▶ _Work item_: Exclude the images and transcribe the entries below precisely.

__________

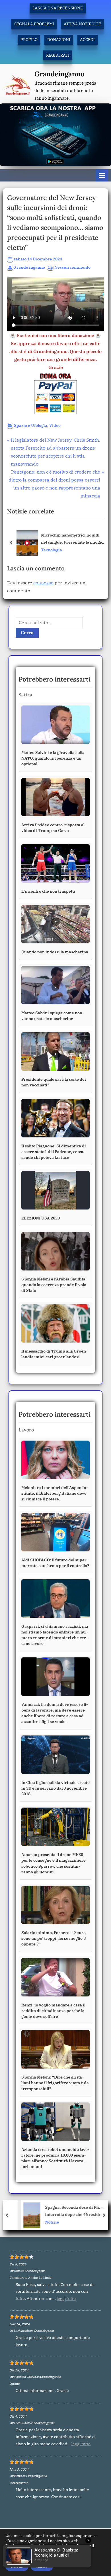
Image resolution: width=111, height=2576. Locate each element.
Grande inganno (29, 267)
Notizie (41, 2222)
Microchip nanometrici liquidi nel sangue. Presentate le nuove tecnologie (71, 539)
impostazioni (17, 2556)
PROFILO (29, 39)
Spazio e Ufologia (30, 425)
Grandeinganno (59, 74)
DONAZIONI (58, 39)
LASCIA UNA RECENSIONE (57, 8)
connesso (43, 583)
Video (55, 425)
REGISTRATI (57, 55)
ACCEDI (87, 39)
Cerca (27, 632)
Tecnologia (51, 549)
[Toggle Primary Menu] (102, 175)
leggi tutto (66, 2298)
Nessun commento (72, 267)
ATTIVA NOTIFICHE (82, 23)
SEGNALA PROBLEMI (34, 23)
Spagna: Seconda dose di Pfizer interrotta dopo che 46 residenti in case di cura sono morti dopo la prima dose (70, 2211)
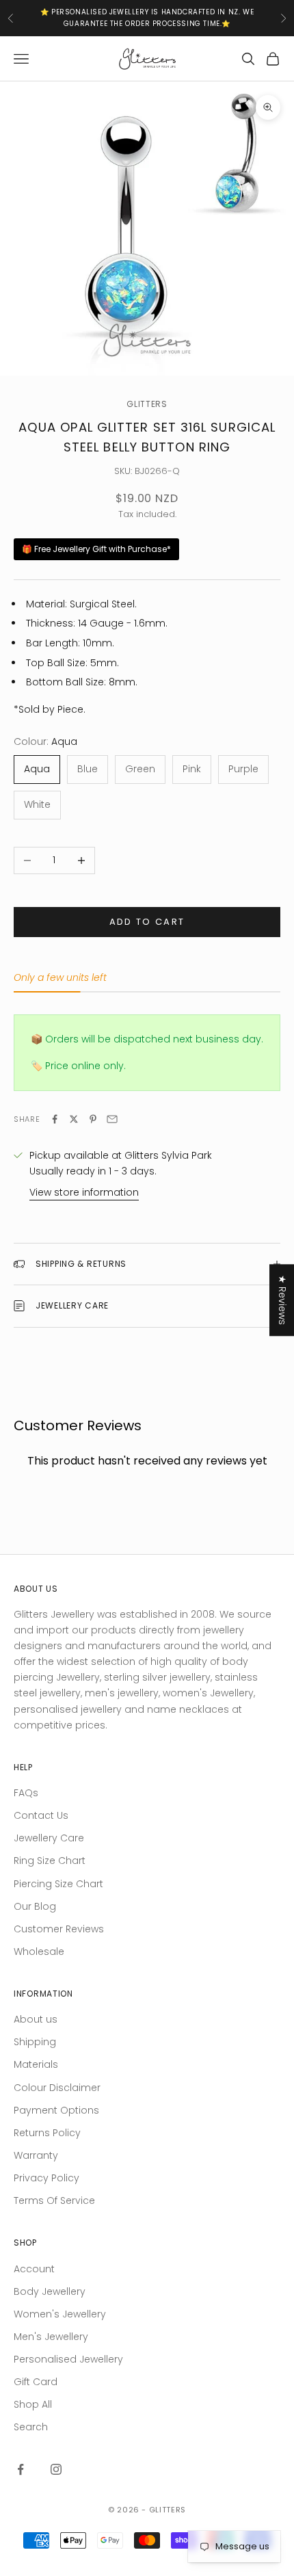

__________

▶ _Task output_:
Image resolution: width=111, height=2576. Locate each element.
Grande inganno (29, 267)
Notizie (41, 2222)
Microchip nanometrici liquidi nel sangue. Presentate le nuove tecnologie (71, 539)
impostazioni (17, 2556)
PROFILO (29, 39)
Spazio e Ufologia (30, 425)
Grandeinganno (59, 74)
DONAZIONI (58, 39)
LASCIA UNA RECENSIONE (57, 8)
connesso (43, 583)
Video (55, 425)
REGISTRATI (57, 55)
ACCEDI (87, 39)
Cerca (27, 632)
Tecnologia (51, 549)
[Toggle Primary Menu] (102, 175)
leggi tutto (66, 2298)
Nessun commento (72, 267)
ATTIVA NOTIFICHE (82, 23)
SEGNALA PROBLEMI (34, 23)
Spagna: Seconda dose di Pfizer interrotta dopo che 46 residenti in case di cura sono morti dopo la prima dose (70, 2211)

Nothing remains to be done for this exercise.